:: QUOTED PASSAGE ::
At the outbreak of WWII, Wilson was drafted into civil service in the war cabinet, then as head of statistics and economics at the Ministry of Fuel and Power. In 1945, he was elected to the House of Commons for the Labour party. Two years later, at the age of 31, he was appointed as President of the Board of Trade, making him the youngest cabinet member in Britain since 1792.

From 1955 to 1961 he served as chancellor in the Shadow Cabinet (a political group in the British government formed by members of the minority party to examine the actions of the Cabinet and offer alternatives), then as Shadow Foreign Secretary from 1961 to 1963. In 1964, he was elected Prime Minister for the first time.

Wilson as Prime Minister

While Wilson's two stints as PM (from 1964 to 1970, and from 1974 to 1976) were marked by liberalizing forces in the U.K., his time in office was also plagued by thorny economic and social issues.
:::
:: RAW DATA ::
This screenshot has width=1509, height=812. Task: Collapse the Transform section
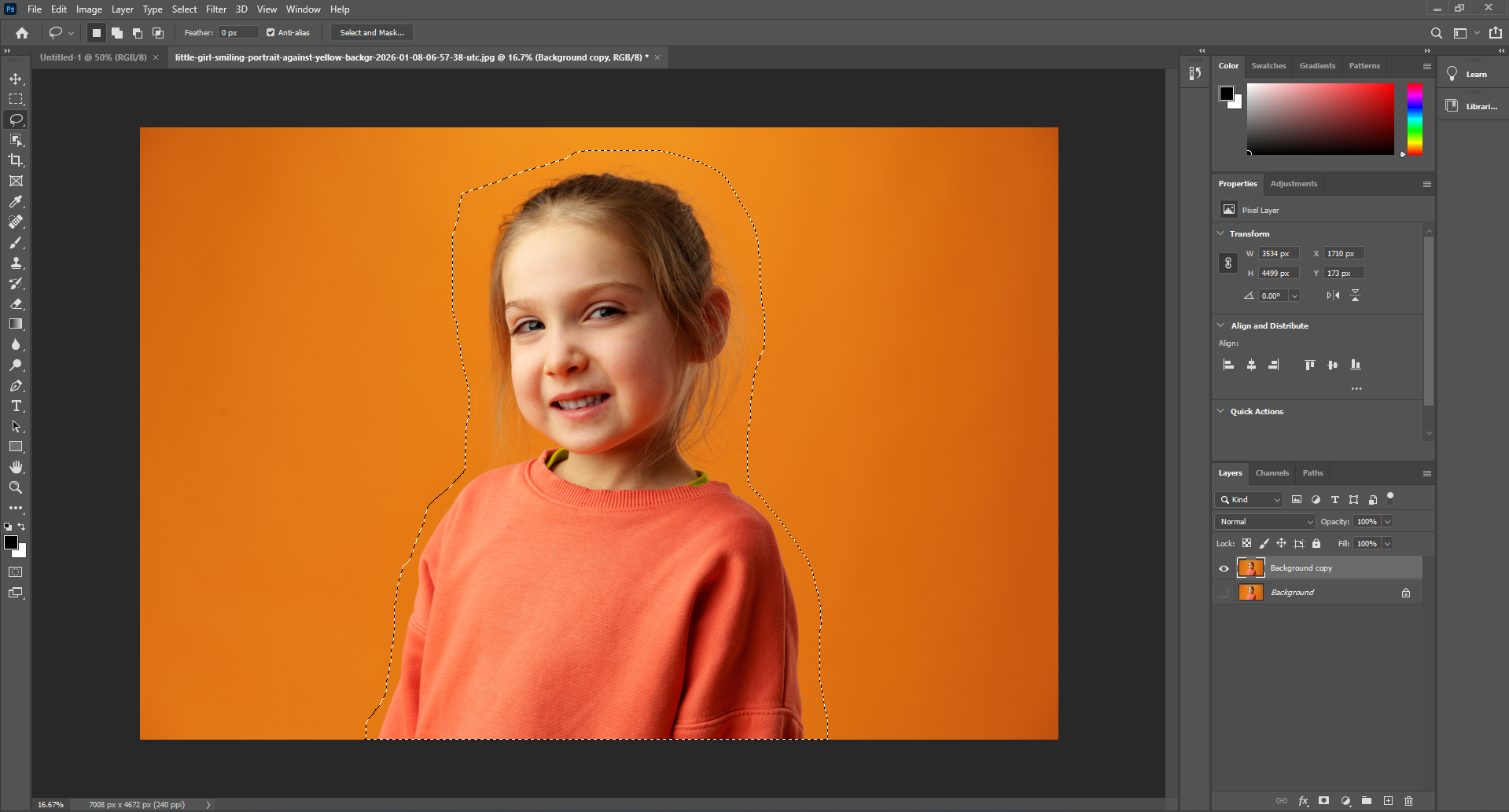[x=1221, y=233]
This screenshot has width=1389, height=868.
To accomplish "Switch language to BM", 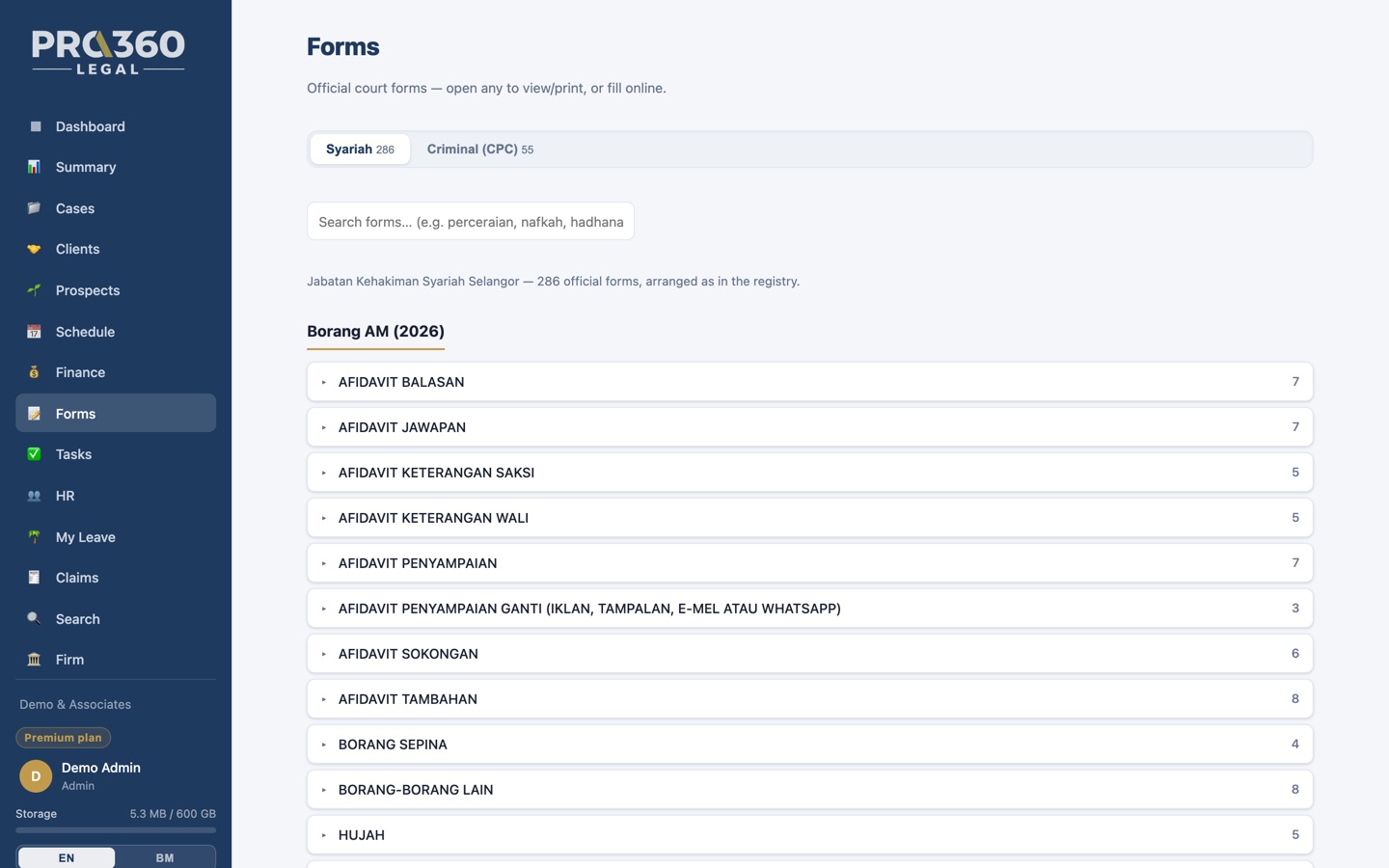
:::
:: PROBLEMS AND TASKS ::
**1.** Please judge whether each statement agrees with the passage on Wilson's career, answering yes or no and quoting the words of the passage that decide it: (a) Wilson entered the House of Commons in 1945; (b) Wilson was Shadow Foreign Secretary from 1955 to 1961; (c) Wilson was 31 when he became President of the Board of Trade.
**2.** Go on with the passage on Wilson's career, starting after its final sentence.
The material comes from a separate source.

:: TASK-BY-TASK ANSWERS ::
**1.**
(a) Yes: "In 1945, he was elected to the House of Commons for the Labour party."
(b) No: "then as Shadow Foreign Secretary from 1961 to 1963."
(c) Yes: "at the age of 31, he was appointed as President of the Board of Trade"

**2.**
His government supported technological development and worked with MPs to ease laws around censorship and the criminalization homosexuality as well as abolishing capital punishment, and pushing back against the discrimination of women and minorities with legislation like the Equal Pay Act.

In 1969, they helped to establish the Open University, which allowed for flexible part-time study to help more British citizens earn college degrees. Wilson would later call the Open University his greatest achievement as Prime Minister.

the crown

However, the U.K. was also suffering from major financial problems, with a £400 million deficit when he took office and a rash of union strikes. He took deflationary measures to try and get the economy under control, cutting public spending and freezing wages, but by 1967, he found himself with no choice but to devalue the pound; it would take two years before the economy began to noticeably recover from the ensuing slump.

He attempted to enter the U.K. into the European Economic Community (EEC) in 1967, but his application was unsuccessful. He was also facing down conflicts in Rhodesia, Northern Ireland, and Vietnam, as well as the Nigerian civil war.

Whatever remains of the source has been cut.